Ron Smith wrote:
I had pretty much ignored this thread but........Werner isn't too far off for what is not only possible but probable. Can the systems be made to pinpoint subs? Probably not in our lifetime. Can the systems be made to reliably track part of a sub's course and predict the general area for more refined sensors to search? Yes. I built birds, lots of birds, some you've heard of like Hubbel, GRO, UARS, TOPEX, EUVE, FUSE, COBE, IRAS, Hotbirds 1-5, LEICA-Wind, Gallileo, ISS....many you will never know the names of.
The technologies used to start this process of development in satellite sensors began in the 1970's. One of the above named birds laid the groundwork for oceanographic surface measurement and the measurement of surface anomalies. I have a very vague grasp of how the sensors do their thing but that was not my area of expertise. Anything more I cannot tell you as you do not need to know.
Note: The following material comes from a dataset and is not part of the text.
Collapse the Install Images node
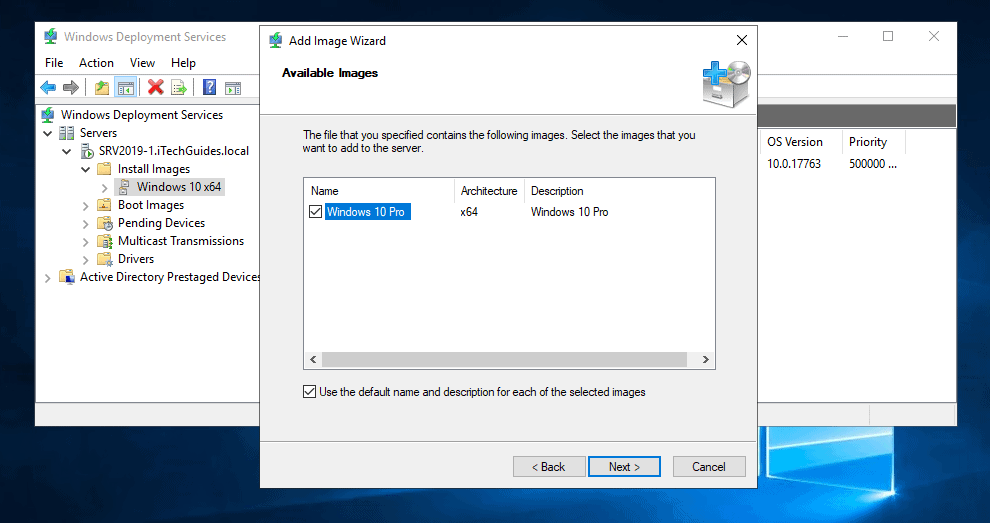The height and width of the screenshot is (523, 990). pyautogui.click(x=86, y=169)
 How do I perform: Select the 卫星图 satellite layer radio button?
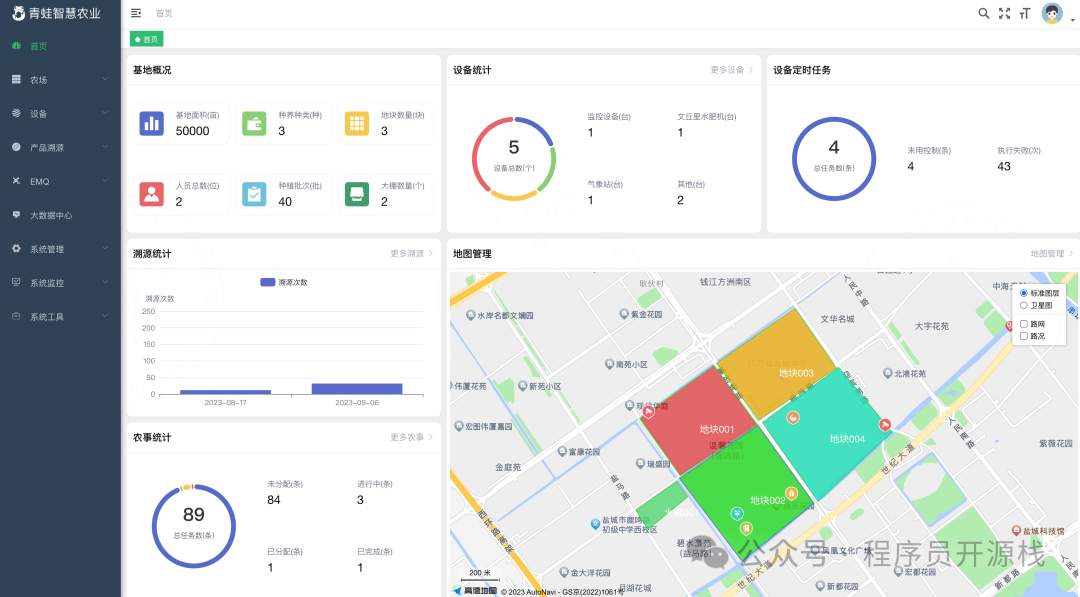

What is above can be gleaned from Aviation Sneak and Space Technology.
Their lofty but undeserved reputation aside, aviation Sneak and Space technologies has repeatedly made fools of itself by publishing sensational articles from the early 1950s to now, covering a range of military technologu related topics, that are now known to be spectacularly wrong, and were distressingly easy to rebut at the time of their publication by anyone with even the most rudimentary aerospace engineering training.
The most recent example that comes to mind involve a alleged American space launch vehicle based on B-70 technology. It can be shown that had the writter of the article believed in what he wrote (by no means an certainty), then he must either have flunked, or completely forgot about, his highschool physics.